On Thu, 12 Oct 2017 17:53:51 +0200
Olivier MATZ <[email protected]> wrote:
> Hi,
>
> On Tue, Oct 10, 2017 at 05:56:36PM +0800, Jia He wrote:
> > Before this patch:
> > In __rte_ring_move_cons_head()
> > ...
> > do {
> > /* Restore n as it may change every loop */
> > n = max;
> >
> > *old_head = r->cons.head; //1st load
> > const uint32_t prod_tail = r->prod.tail; //2nd load
> >
> > In weak memory order architectures(powerpc,arm), the 2nd load might be
> > reodered before the 1st load, that makes *entries is bigger than we wanted.
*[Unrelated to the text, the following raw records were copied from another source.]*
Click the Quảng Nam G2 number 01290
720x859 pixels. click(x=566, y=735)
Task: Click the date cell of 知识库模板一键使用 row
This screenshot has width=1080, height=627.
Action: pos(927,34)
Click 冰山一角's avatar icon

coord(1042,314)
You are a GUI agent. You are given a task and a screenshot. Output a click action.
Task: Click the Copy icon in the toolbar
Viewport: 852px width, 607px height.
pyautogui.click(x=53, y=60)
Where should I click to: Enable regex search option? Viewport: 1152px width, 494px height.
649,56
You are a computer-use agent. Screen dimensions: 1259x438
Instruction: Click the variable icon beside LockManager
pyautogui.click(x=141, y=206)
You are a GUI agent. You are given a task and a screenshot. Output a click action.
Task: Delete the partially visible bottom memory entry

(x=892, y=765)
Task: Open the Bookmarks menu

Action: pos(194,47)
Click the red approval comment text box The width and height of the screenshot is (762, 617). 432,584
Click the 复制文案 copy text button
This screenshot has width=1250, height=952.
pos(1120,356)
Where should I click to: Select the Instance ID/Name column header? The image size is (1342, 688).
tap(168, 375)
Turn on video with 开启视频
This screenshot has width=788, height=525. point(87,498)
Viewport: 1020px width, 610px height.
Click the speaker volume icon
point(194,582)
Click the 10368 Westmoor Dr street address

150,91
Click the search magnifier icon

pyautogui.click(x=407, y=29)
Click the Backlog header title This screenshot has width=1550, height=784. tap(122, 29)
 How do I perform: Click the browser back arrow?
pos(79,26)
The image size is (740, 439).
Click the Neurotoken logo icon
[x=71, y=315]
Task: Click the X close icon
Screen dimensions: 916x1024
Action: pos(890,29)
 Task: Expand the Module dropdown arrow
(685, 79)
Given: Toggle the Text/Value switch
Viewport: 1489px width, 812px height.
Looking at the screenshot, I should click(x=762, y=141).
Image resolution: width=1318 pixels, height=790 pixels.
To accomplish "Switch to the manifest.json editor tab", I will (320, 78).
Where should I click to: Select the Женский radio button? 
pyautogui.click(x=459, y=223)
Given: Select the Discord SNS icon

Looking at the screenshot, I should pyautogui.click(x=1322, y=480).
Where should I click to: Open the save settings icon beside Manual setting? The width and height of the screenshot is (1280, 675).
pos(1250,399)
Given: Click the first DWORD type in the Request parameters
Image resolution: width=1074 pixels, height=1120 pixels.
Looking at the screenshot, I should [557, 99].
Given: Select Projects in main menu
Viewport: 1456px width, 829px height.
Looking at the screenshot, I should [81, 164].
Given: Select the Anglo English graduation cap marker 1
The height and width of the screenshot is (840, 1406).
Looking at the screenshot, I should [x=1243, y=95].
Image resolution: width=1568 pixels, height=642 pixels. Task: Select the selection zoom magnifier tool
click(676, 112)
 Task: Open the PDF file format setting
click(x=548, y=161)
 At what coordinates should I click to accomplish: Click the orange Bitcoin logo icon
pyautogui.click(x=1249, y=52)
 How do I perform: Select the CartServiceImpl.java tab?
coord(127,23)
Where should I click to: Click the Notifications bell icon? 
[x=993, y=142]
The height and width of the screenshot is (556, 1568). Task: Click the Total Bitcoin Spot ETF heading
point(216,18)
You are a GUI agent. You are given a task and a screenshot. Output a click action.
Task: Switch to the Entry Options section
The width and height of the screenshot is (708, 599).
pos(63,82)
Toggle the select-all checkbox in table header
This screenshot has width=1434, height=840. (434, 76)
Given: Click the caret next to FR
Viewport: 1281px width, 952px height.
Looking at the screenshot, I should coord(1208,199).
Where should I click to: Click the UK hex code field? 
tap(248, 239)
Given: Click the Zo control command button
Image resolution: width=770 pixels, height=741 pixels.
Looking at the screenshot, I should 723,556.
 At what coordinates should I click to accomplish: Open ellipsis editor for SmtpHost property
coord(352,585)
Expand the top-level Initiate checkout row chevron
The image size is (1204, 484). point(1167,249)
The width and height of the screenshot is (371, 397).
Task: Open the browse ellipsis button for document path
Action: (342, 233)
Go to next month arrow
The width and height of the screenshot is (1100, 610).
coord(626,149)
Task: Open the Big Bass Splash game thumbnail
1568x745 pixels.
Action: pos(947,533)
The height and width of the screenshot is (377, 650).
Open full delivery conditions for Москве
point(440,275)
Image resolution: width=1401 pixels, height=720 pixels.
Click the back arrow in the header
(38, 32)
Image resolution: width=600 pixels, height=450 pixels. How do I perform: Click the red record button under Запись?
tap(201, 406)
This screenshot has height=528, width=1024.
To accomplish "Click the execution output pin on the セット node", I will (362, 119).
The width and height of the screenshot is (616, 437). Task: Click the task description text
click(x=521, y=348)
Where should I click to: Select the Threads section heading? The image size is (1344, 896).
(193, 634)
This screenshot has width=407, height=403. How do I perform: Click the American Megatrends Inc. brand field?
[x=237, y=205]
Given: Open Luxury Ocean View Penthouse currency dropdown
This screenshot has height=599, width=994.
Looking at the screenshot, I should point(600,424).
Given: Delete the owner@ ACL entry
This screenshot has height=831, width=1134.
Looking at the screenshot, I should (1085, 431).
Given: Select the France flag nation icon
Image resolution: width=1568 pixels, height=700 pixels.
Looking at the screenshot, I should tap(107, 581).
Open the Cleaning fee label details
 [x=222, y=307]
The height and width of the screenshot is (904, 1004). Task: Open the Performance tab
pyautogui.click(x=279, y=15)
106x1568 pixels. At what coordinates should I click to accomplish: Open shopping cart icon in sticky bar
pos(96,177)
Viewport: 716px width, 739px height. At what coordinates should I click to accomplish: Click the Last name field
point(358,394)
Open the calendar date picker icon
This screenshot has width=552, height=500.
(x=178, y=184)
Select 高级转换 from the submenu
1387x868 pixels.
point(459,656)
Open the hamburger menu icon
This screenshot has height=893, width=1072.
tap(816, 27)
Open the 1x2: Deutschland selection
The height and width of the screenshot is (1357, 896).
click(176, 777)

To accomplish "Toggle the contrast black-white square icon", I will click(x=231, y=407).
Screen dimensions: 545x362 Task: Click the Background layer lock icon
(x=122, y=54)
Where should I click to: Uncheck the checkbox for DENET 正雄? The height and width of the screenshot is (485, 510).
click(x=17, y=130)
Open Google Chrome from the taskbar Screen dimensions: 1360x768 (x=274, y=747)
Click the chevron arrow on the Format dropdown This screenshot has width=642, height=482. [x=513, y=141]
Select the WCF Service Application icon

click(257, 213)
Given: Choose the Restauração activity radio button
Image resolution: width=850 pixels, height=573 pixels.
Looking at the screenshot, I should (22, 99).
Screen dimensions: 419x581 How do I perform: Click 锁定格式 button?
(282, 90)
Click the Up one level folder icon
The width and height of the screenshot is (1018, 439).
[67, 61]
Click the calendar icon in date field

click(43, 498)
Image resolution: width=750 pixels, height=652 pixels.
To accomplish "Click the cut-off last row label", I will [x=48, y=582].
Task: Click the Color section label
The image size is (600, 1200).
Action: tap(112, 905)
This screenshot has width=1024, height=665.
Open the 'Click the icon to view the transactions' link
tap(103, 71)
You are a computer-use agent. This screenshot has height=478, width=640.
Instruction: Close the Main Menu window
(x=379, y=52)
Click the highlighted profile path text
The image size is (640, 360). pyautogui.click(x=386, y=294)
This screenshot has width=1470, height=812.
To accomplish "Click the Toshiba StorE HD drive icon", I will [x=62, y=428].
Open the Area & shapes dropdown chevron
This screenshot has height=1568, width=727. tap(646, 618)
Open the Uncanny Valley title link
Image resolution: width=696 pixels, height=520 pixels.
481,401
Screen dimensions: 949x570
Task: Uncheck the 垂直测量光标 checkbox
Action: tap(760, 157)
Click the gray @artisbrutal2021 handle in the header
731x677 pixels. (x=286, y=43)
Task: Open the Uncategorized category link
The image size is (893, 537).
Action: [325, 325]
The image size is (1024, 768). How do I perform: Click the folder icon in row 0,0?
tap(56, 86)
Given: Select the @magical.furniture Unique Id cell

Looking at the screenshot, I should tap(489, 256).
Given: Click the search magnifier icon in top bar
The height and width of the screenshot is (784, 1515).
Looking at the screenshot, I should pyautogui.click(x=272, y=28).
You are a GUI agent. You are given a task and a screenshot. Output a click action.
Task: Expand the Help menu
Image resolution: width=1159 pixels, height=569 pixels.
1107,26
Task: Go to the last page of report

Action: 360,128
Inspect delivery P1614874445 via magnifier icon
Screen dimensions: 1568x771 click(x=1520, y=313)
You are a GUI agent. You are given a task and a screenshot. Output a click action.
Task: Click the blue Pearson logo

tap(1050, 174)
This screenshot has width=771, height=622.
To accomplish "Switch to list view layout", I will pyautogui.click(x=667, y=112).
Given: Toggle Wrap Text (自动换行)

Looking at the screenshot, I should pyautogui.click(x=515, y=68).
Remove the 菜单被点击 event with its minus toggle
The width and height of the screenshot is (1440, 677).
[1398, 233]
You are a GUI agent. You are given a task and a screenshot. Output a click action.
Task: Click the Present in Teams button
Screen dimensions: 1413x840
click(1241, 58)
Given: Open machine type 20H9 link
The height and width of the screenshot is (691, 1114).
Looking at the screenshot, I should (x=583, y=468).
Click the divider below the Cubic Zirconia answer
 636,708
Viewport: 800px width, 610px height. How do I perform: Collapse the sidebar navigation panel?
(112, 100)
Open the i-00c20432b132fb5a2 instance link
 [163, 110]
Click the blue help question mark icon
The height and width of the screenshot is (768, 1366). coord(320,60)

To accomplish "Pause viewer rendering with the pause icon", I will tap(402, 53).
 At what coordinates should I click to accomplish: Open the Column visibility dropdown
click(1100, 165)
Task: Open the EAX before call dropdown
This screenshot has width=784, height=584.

> > This nasty reording messed enque/deque up.
> >
> > cpu1(producer) cpu2(consumer) cpu3(consumer)
> > load r->prod.tail
> > in enqueue:
> > load r->cons.tail
> > load r->prod.head
> >
> > store r->prod.tail
> >
> > load r->cons.head
> > load r->prod.tail
> > ...
> > store r->cons.{head,tail}
> > load r->cons.head
> >
> > THEN,r->cons.head will be bigger than prod_tail, then make *entries very big
> >
> > After this patch, the old cons.head will be recaculated after failure of
> > rte_atomic32_cmpset
> >
> > There is no such issue in X86 cpu, because X86 is strong memory order model
> >
> > Signed-off-by: Jia He <[email protected]>
> > Signed-off-by: [email protected]
> > Signed-off-by: [email protected]
> > Signed-off-by: [email protected]
> >
> > ---
> > lib/librte_ring/rte_ring.h | 8 ++++++++
> > 1 file changed, 8 insertions(+)
> >
> > diff --git a/lib/librte_ring/rte_ring.h b/lib/librte_ring/rte_ring.h
> > index 5e9b3b7..15c72e2 100644
> > --- a/lib/librte_ring/rte_ring.h
> > +++ b/lib/librte_ring/rte_ring.h
> > @@ -409,6 +409,10 @@ __rte_ring_move_prod_head(struct rte_ring *r, int
> > is_sp,
> > n = max;
> >
> > *old_head = r->prod.head;
> > +
> > + /* load of prod.tail can't be reordered before cons.head */
> > + rte_smp_rmb();
> > +
> > const uint32_t cons_tail = r->cons.tail;
> > /*
> > * The subtraction is done between two unsigned 32bits value
> > @@ -517,6 +521,10 @@ __rte_ring_move_cons_head(struct rte_ring *r, int
> > is_sc,
> > n = max;
> >
> > *old_head = r->cons.head;
> > +
> > + /* load of prod.tail can't be reordered before cons.head */
> > + rte_smp_rmb();
> > +
> > const uint32_t prod_tail = r->prod.tail;
> > /* The subtraction is done between two unsigned 32bits value
> > * (the result is always modulo 32 bits even if we have
> > --
> > 2.7.4
> >
>
> The explanation convinces me.
>
> However, since it's in a critical path, it would be good to have other
> opinions. This patch reminds me this discussion, that was also related to
> memory barrier, but at another place:
> http://dpdk.org/ml/archives/dev/2016-July/043765.html
> Lead to that patch: http://dpdk.org/browse/dpdk/commit/?id=ecc7d10e448e
> But finally reverted: http://dpdk.org/browse/dpdk/commit/?id=c3acd92746c3
>
> Konstatin, Jerin, do you have any comment?
On strongly ordered architectures like x86 rte_smp_rmb() turns into
compiler_barrier().
Compiler barriers generate no instructions, they just tell the compiler to
not do data flow optimization across. Since the pointers are mostly volatile
it shouldn't even change the generated code.